Growing up during boyhood, it seemed to me that parents of everyone in town were from someplace else like Alabama, Georgia, Maryland, North Carolina, Ohio, Virginia, West Virginia and even Europe; working in the coal mines and living in housing built and owned by the Pittsburgh Coal Company. From age 8 to 10 years I had a newspaper delivery job to about 50 different homes; and I knew which houses my school friends lived or did not live in.
Coal miner readers like my father read everything, and believed Duvall Williams was their brother down in the coal mines and many like my father, in spirit of Jesus Christ also, before and after Jackie Robinson said he was a believer. And, so those were added reasons for me to view Daniel as my brother and good boyhood friend.
baseball with Jackie Robinson was a daily social conversation topic among African-American laboring men and women. For men like my father and Mr. Duvall, Jackie Robinson epitomized the doctrine of Booker T. Washington that young Black men should use their minds, hearts and hands to gain marketable skills. They encouraged young boys to men like Duball’s son Henry, my friend to learn and practice, and he demonstrated so well that older men of community baseball team (Library Monarchs) drafted him onto their team.
That’s about time era when Henry told us younger guys like Daniel to stop calling him Cockeye, his boyhood nickname. He was called Hank by older men on team as a sign of respect. We younger boys did the same and he joined the Air Force and during his 20 year career became known as Henry Hank Williams champion amateur boxer and semi-professional golfer.
Second baseman Jackie Robinson played 10 seasons for the Dodgers. Robinson had a .311 batting average with 1,518 hits, 137 home runs, 734 runs batted in, and 947 runs scored. Robinson was elected to Hall of Fame.
My father cared and admired Jackie’s courage and determination ducking pitches at his heard, hitting the dirt and getting back in the box to bat again. I learned about the games listening to him talk to Deacon Pope whose two sons were professional baseball players. Their daily travels and news-paper opinions were part of our town culture chats by men and women including the Duvall family.
My friend Daniel’s family were not subscribers, and he was assigned to the special education room (many students called it the dumb room) in our elementary school building. In my 8th year of schooling in another building, I learned that many kids I knew from the dumb room were not my inferiors, and some like Daniel were brotherly in classes and social relationships to me. Not Daniel, but others did go on into the 9th, 10th, 11th, 12th grades to graduate high school. Daniel like many dropped out after 9th grade, and I seem to remember him getting a job on a local garbage pickup truck of a local pig farmer.
It was not until after graduating high school that I learned from my mother and understood why Mrs. Jackson viewed all of us boys to be brothers. In fact, I learned that Daniel’s name was not Daniel Duvall, I had always assumed because his father was known in the community as Duvall. I had not known their family name was Williams, probably because I never saw or heard him addressed by it in our church that he apparently did not attend. He was a coal miner like my father and he and all the men I knew spoke to him as “Duvall or Mr. Duvall and his wife as Mrs. Duvall who I quickly learned that like Daniel her son, she was also mentally retarded.” And, by the grace of God Almighty, I had a mother who was not.

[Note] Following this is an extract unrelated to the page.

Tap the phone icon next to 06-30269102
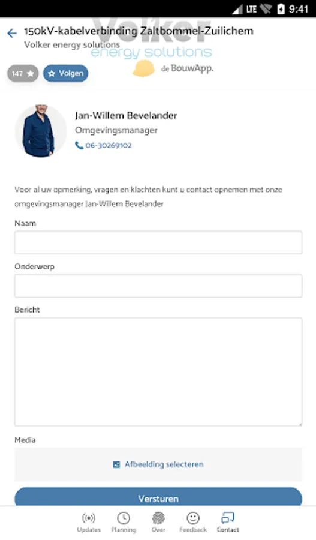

My mother taught me a lot about “the least of us” of which our family was surely of them. She explained for me to understand that like me Daniel was part of a sizeable family with an older sister who had a son (Clyde) and daughter (Mary/Sugar Lump) in the age group of me and my sister, four years senior to me. The oldest Duvall offspring was not mentally retarded and functioned like a Godmother to her siblings and natural mother. Her name was Elizabeth who had a strenuous burden being a mother, godmother and sibling to her oldest brother Davy who was gay and looked like her when he dressed in same clothes and make-up.
A related burden for Ms. Elizabeth was her next older brother “Nukie” severally retarded since birth and often known to walk down the street buck naked. I saw him once when Mrs. Jenny Jackson turned him around and walked behind returning Nookie home. It was a similar incident to what I saw around 1971 in Accra Ghana with a naked man walking in the street and no one, not even policemen, stopping him. My Ghana friend explained to me that it was their custom to not embarrass the family but wait for a relative to show up and take the man home.

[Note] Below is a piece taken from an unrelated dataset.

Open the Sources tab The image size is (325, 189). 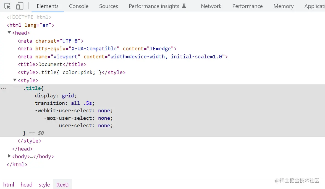(x=109, y=6)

Younger brothers to Davy in Mr. Duvall’s family were James, Henry, Daniel and Leonard all born in my hometown of Library. I very well remember Leonard at age 6 years dying when his appendix burst; and many mothers like mine assembled to mourn in the Duvall home. The family members were not attendees or baptized in our nearby Baptist church because Big Sister Elizabeth was active in a Seven-Day Adventist Congregation in Pittsburgh and wanted her siblings and husband Burley Carrington to be so-saved. I was told that in early years of Pittsburgh Coal Company Mr. Burley was a mule team driver moving the coal from the mine to a location where good coal was separated from the dirt and slate.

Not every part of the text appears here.